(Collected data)

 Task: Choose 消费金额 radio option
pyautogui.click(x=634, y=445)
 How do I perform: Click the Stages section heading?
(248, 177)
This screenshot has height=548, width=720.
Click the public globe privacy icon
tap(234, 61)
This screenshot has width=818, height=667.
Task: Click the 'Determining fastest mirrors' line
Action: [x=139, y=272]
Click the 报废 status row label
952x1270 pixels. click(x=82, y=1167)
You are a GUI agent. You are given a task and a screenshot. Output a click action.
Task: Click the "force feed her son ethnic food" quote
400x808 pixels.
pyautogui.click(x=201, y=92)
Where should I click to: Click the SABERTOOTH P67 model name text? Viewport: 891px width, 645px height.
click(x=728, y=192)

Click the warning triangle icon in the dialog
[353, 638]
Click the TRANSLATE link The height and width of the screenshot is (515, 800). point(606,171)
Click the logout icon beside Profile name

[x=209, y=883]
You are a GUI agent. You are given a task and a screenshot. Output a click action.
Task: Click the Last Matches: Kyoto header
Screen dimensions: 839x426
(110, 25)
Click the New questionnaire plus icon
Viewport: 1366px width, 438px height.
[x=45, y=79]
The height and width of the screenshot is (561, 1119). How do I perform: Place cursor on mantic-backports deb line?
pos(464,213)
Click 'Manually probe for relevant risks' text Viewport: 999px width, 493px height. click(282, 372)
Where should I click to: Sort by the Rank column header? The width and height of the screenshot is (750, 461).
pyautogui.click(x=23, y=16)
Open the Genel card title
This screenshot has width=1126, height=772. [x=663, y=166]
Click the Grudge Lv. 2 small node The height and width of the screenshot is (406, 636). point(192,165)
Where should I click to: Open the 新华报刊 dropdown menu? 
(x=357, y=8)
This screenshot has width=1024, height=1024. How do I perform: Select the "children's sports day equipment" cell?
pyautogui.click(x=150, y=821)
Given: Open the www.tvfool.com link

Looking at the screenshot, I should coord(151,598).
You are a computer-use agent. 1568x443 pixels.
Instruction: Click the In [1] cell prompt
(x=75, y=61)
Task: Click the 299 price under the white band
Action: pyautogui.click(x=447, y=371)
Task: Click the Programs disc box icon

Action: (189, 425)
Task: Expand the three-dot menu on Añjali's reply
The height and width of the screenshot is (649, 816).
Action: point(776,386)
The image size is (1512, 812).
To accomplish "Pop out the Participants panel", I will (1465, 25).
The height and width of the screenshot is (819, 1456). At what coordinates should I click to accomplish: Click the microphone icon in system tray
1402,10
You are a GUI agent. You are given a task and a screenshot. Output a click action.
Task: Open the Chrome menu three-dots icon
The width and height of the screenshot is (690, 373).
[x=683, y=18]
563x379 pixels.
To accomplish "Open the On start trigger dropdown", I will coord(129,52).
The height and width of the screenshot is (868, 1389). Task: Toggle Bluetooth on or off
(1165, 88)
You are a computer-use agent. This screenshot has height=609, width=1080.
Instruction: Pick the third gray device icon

Work order ▸ Reprint the data above from the opening line to the line holding "This screenshot has height=548, width=720.", inclusive, and nothing else.

Reply ▸
 Task: Choose 消费金额 radio option
pyautogui.click(x=634, y=445)
 How do I perform: Click the Stages section heading?
(248, 177)
This screenshot has height=548, width=720.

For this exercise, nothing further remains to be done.